Romania’s tax system increases poverty especially for rural households and for families with children, as direct cash transfers to poor households are not large enough to compensate them for the burden of indirect taxes, according to a recent World Bank study, according to Business-Review.eu.
The results of the study, called “The Distributional Impact of Taxes and Social Spending in Romania”, suggest that the combined effect of taxes and social spending in Romania help to reduce inequality, although less so than in other EU countries.
The government has recently reduced the rates for personal income and value added taxes with the objective of encouraging private investment and reducing the tax burden on citizens, and consequently, to contribute to the improvement of living standards.
The combined fiscal effect of these changes is estimated to lead to a 5.4 percent reduction in total revenue and a substantial increase in the primary deficit, holding all other economic variables constant.
“On the distributional side, our simulations show that these changes have likely led to an increase in inequality, as most of the tax relief accrued to the top of the income distribution.
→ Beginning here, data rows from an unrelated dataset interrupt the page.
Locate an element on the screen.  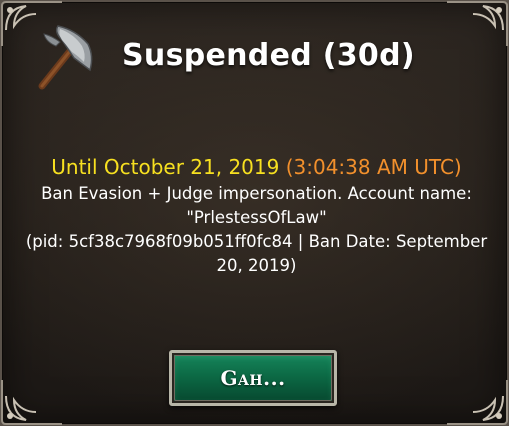
suspension-details-cont: 20, 2019) is located at coordinates (256, 266).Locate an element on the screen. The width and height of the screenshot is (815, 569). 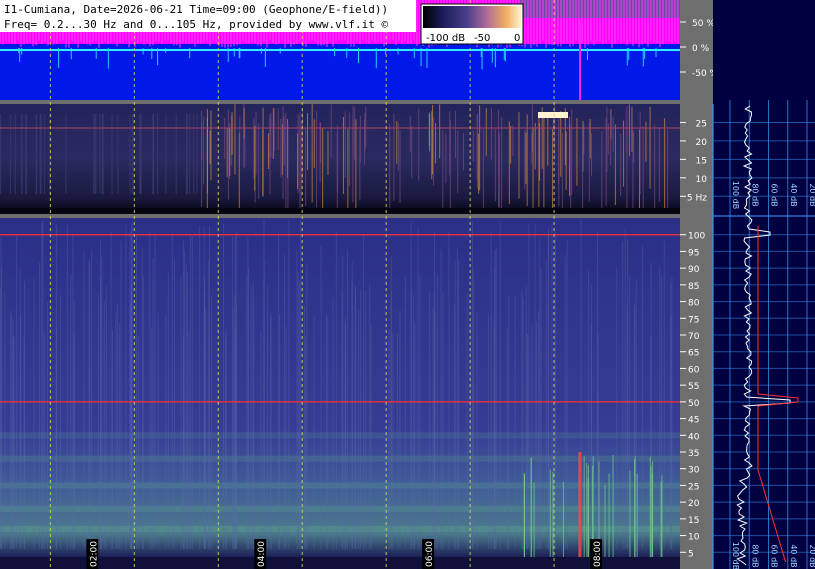
amplitude-tick-label: 50 % is located at coordinates (704, 24).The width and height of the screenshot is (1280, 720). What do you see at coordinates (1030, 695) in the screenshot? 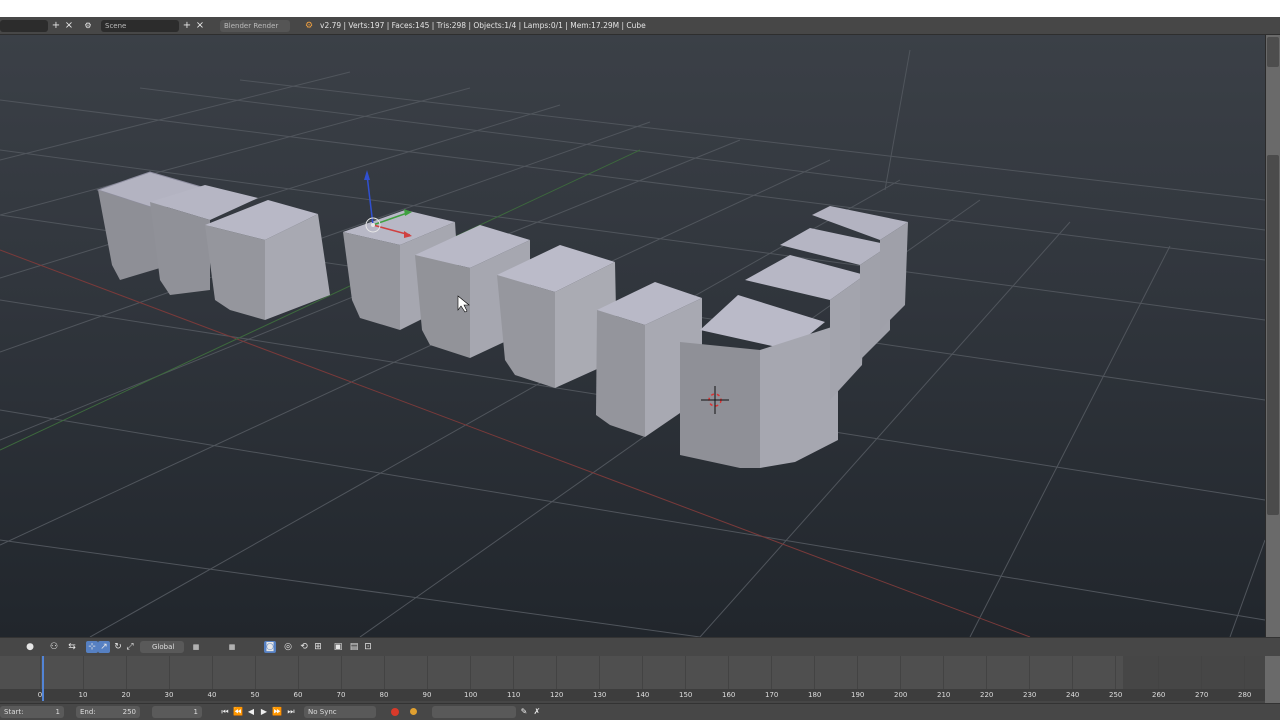
I see `timeline-tick-label: 230` at bounding box center [1030, 695].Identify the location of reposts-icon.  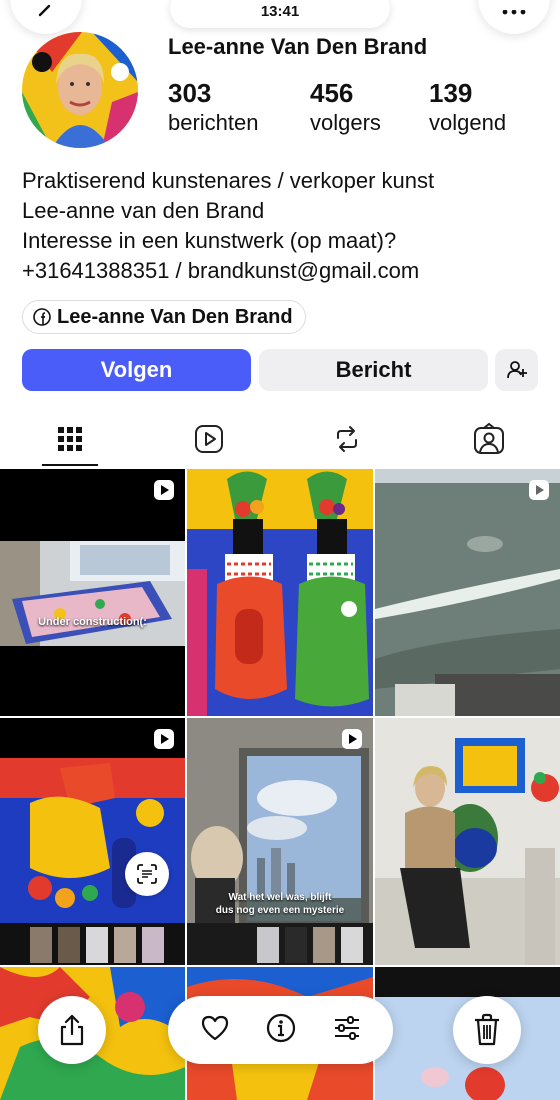
(347, 439).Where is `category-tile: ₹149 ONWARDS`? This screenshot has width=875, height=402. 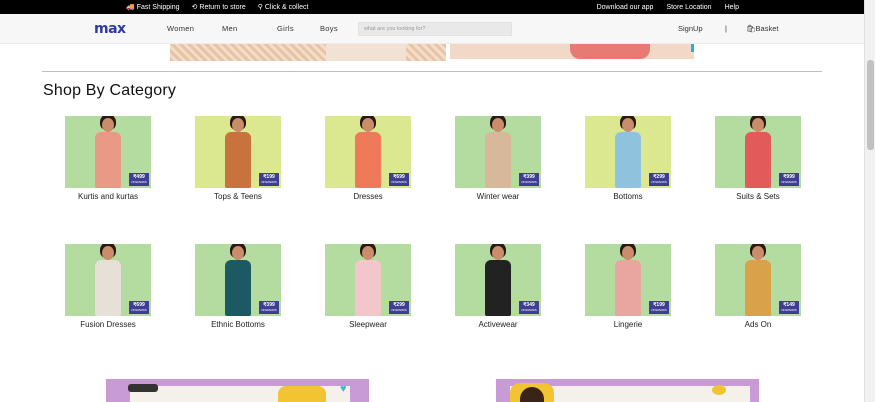 category-tile: ₹149 ONWARDS is located at coordinates (758, 280).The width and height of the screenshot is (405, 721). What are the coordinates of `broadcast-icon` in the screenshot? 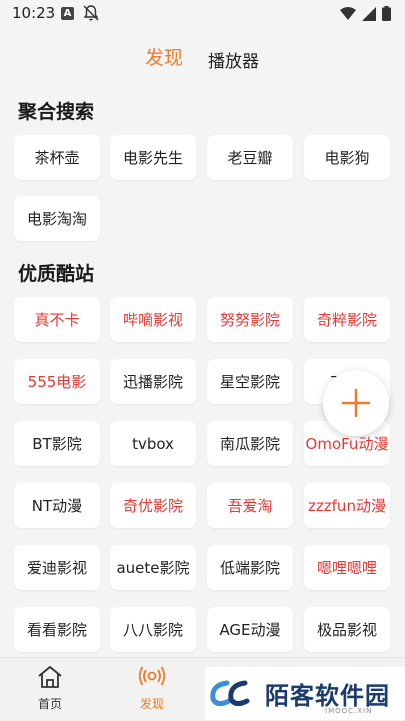 It's located at (152, 676).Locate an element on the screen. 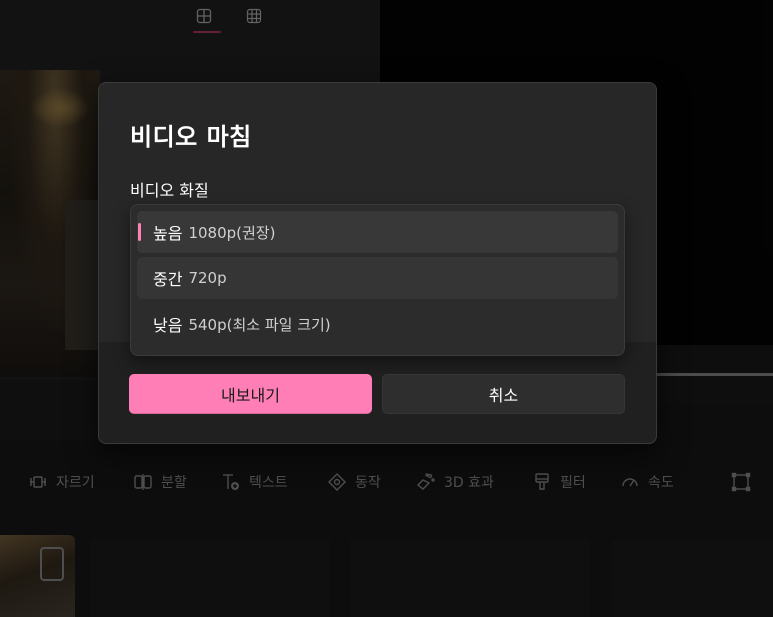 The height and width of the screenshot is (617, 773). option-name: 낮음 is located at coordinates (168, 326).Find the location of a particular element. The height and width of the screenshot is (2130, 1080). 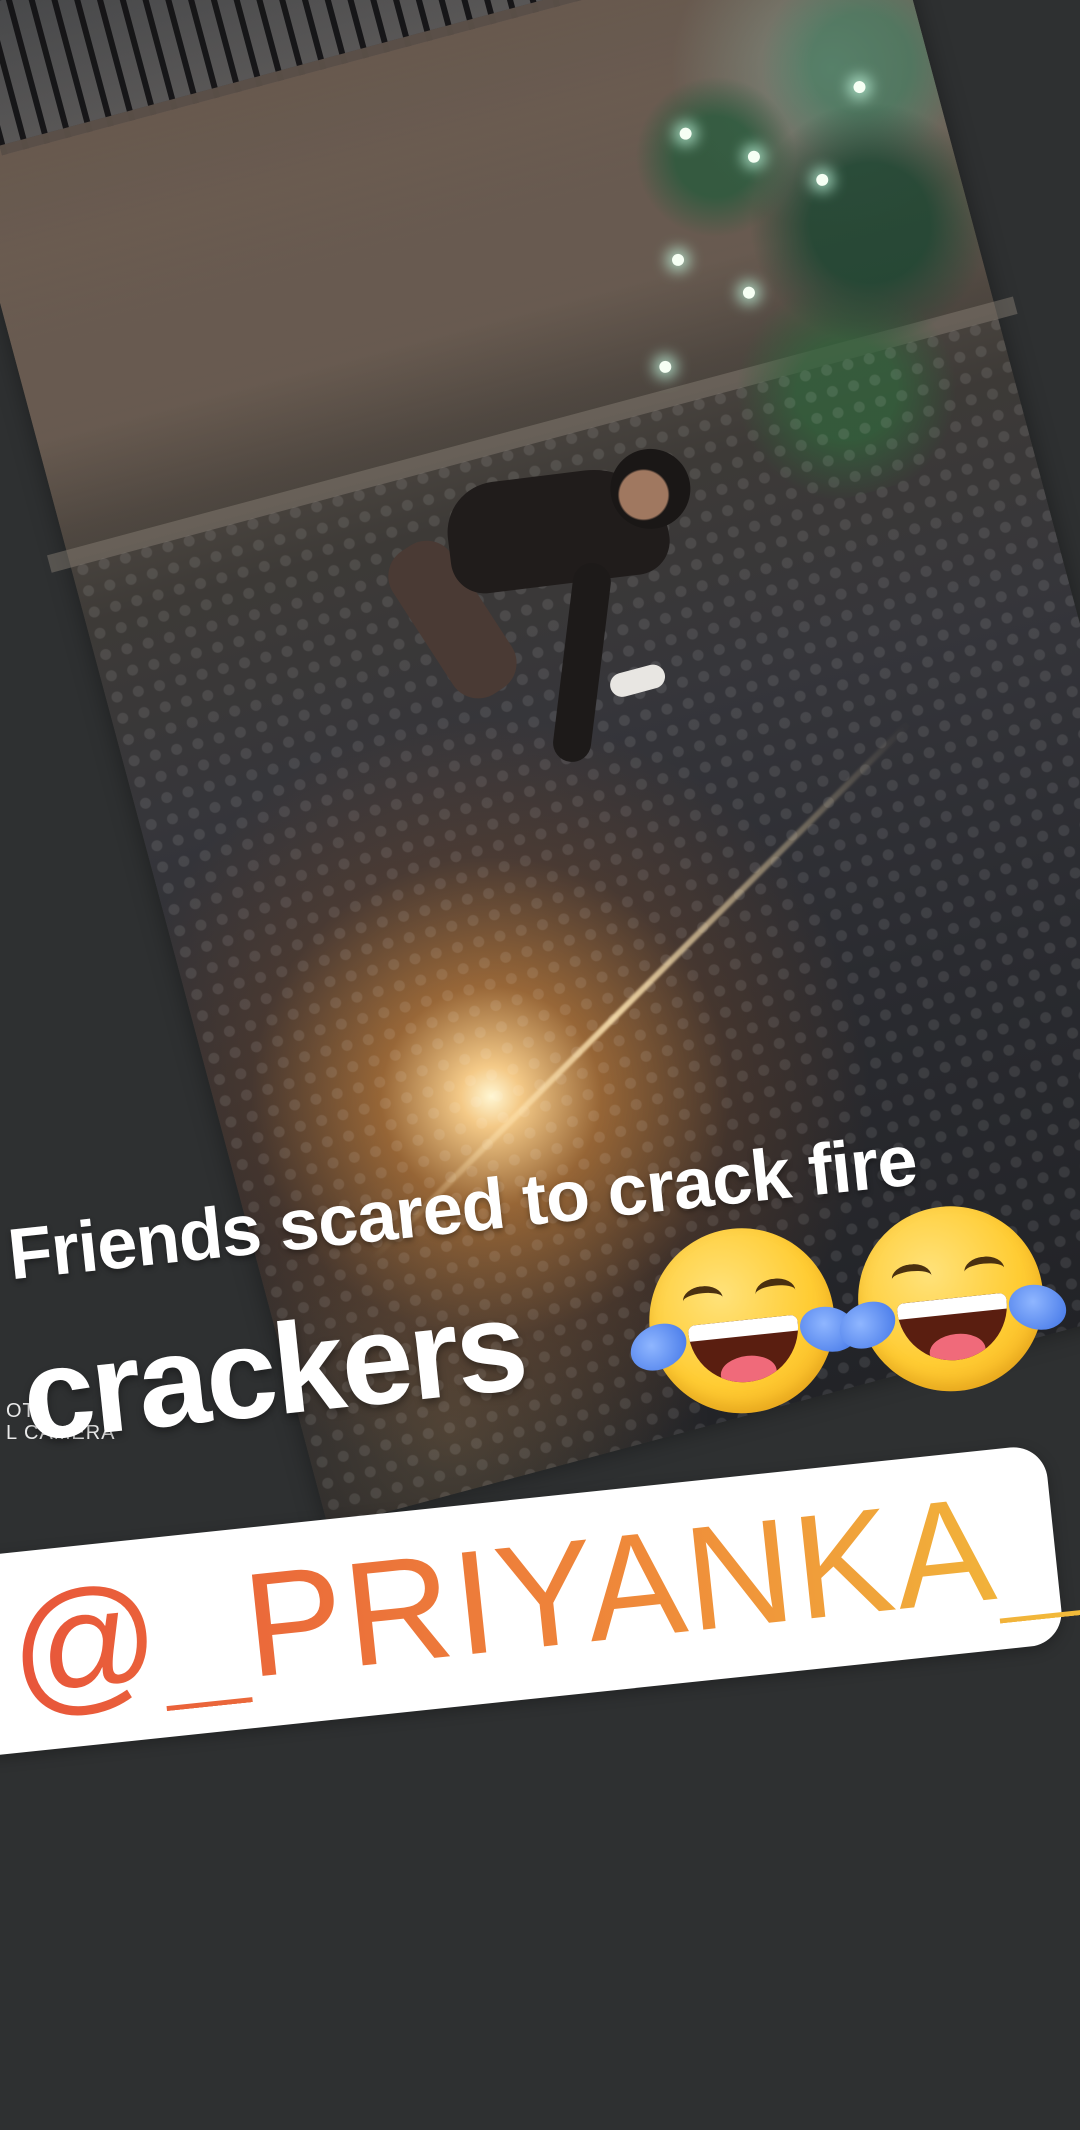

mention-username: @_PRIYANKA_2823 is located at coordinates (540, 1578).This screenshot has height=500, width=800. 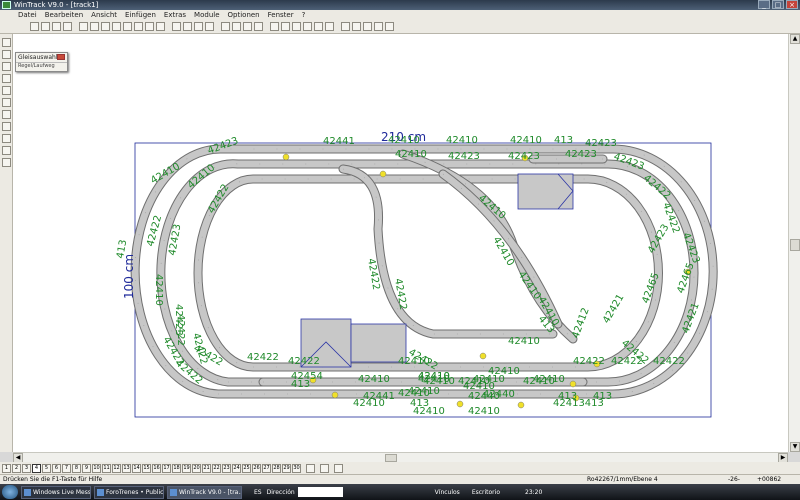 What do you see at coordinates (378, 26) in the screenshot?
I see `scenery-icon` at bounding box center [378, 26].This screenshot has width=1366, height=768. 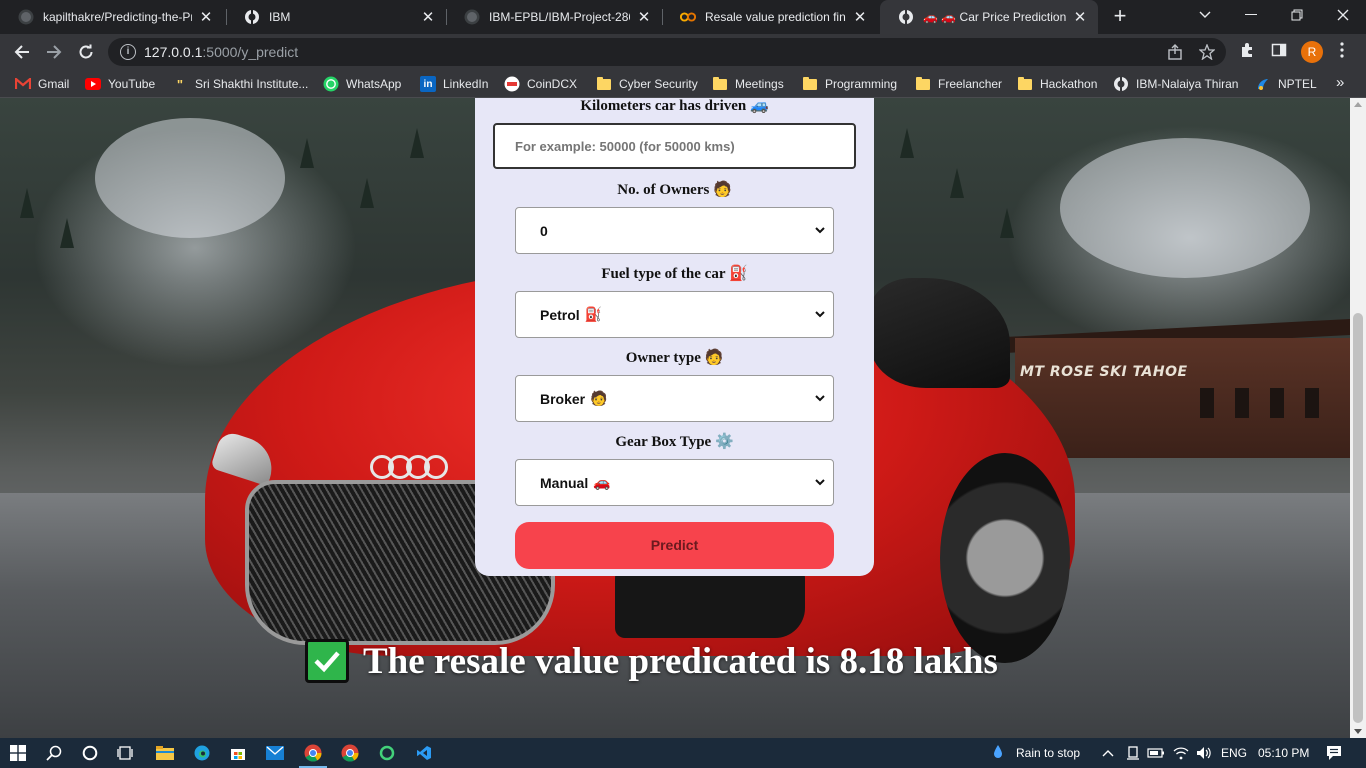 I want to click on file-explorer-icon, so click(x=165, y=753).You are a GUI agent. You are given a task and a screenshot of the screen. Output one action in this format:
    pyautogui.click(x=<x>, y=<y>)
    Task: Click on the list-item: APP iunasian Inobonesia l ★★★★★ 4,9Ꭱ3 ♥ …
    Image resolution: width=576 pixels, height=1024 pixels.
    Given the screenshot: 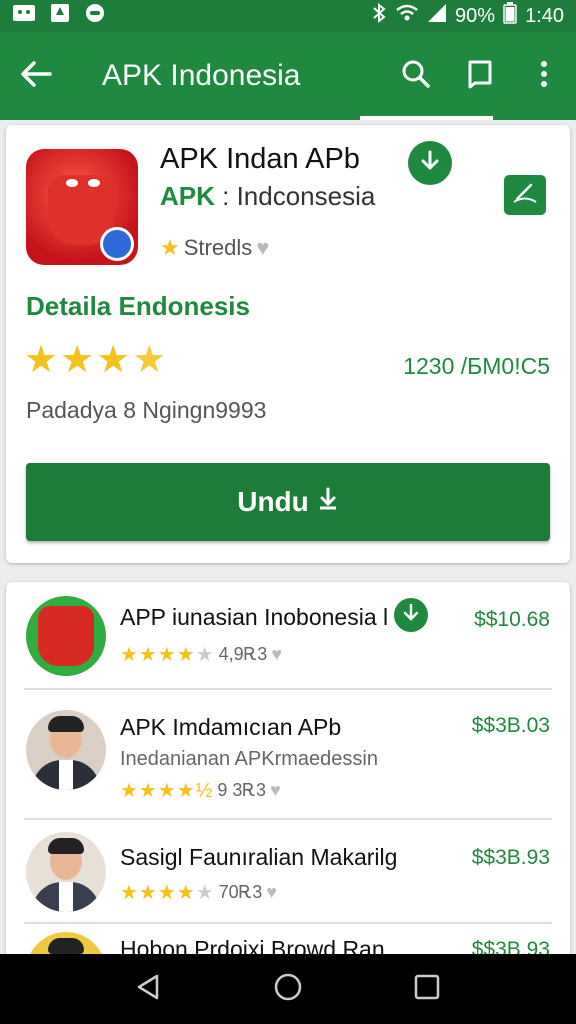 What is the action you would take?
    pyautogui.click(x=288, y=636)
    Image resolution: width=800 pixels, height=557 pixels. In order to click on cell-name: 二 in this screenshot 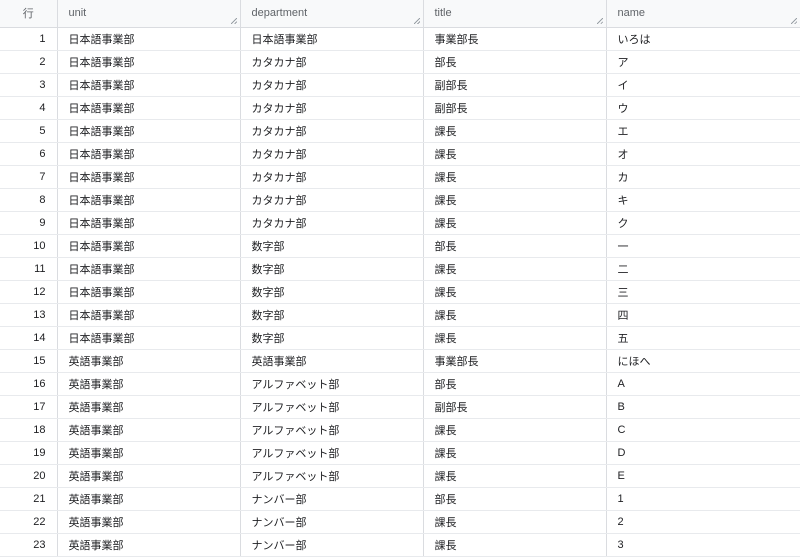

Moreover, the reform was a very expensive way to achieve what is actually a very small decline in the poverty rate,” World Bank experts indicate.
“In fact, our simulations show that higher and better targeted social assistance spending could have achieved much better distributional results at a much lower fiscal cost,” they added.
Experts warn that these results are problematic, not only because Romania engaged in procyclical policies that could put is sustainability at risk, but also because much of this fiscal effort was not used to efficiently reduce poverty.